Exercise aim: From the line with "खेलकुद (511, 111)" to the last line of the data below, repeat every line exactly and add nothing.

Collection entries
******************************

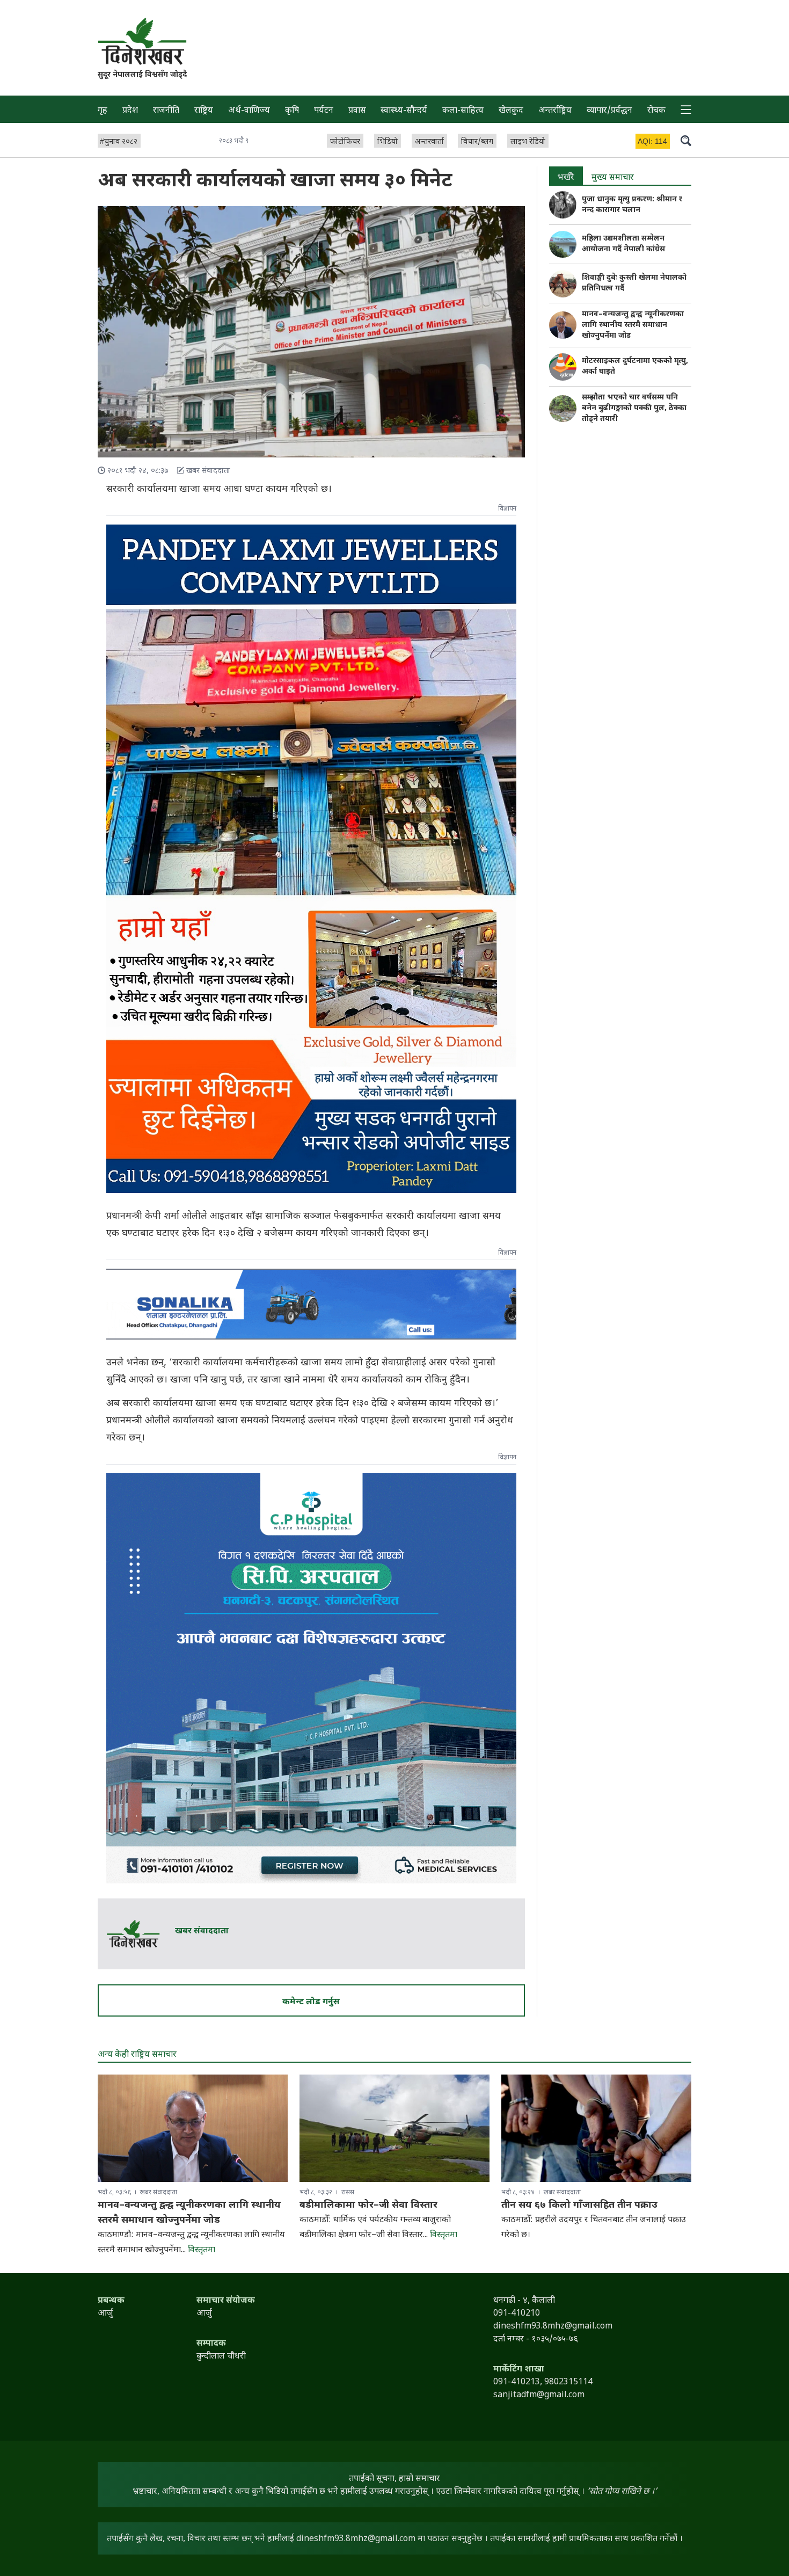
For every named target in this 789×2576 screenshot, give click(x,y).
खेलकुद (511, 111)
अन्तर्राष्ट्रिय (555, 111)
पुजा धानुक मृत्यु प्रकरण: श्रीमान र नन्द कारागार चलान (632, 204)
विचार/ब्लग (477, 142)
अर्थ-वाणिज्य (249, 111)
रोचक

******************************

Written reply:
खेलकुद (511, 111)
अन्तर्राष्ट्रिय (555, 111)
पुजा धानुक मृत्यु प्रकरण: श्रीमान र नन्द कारागार चलान (632, 204)
विचार/ब्लग (477, 142)
अर्थ-वाणिज्य (249, 111)
रोचक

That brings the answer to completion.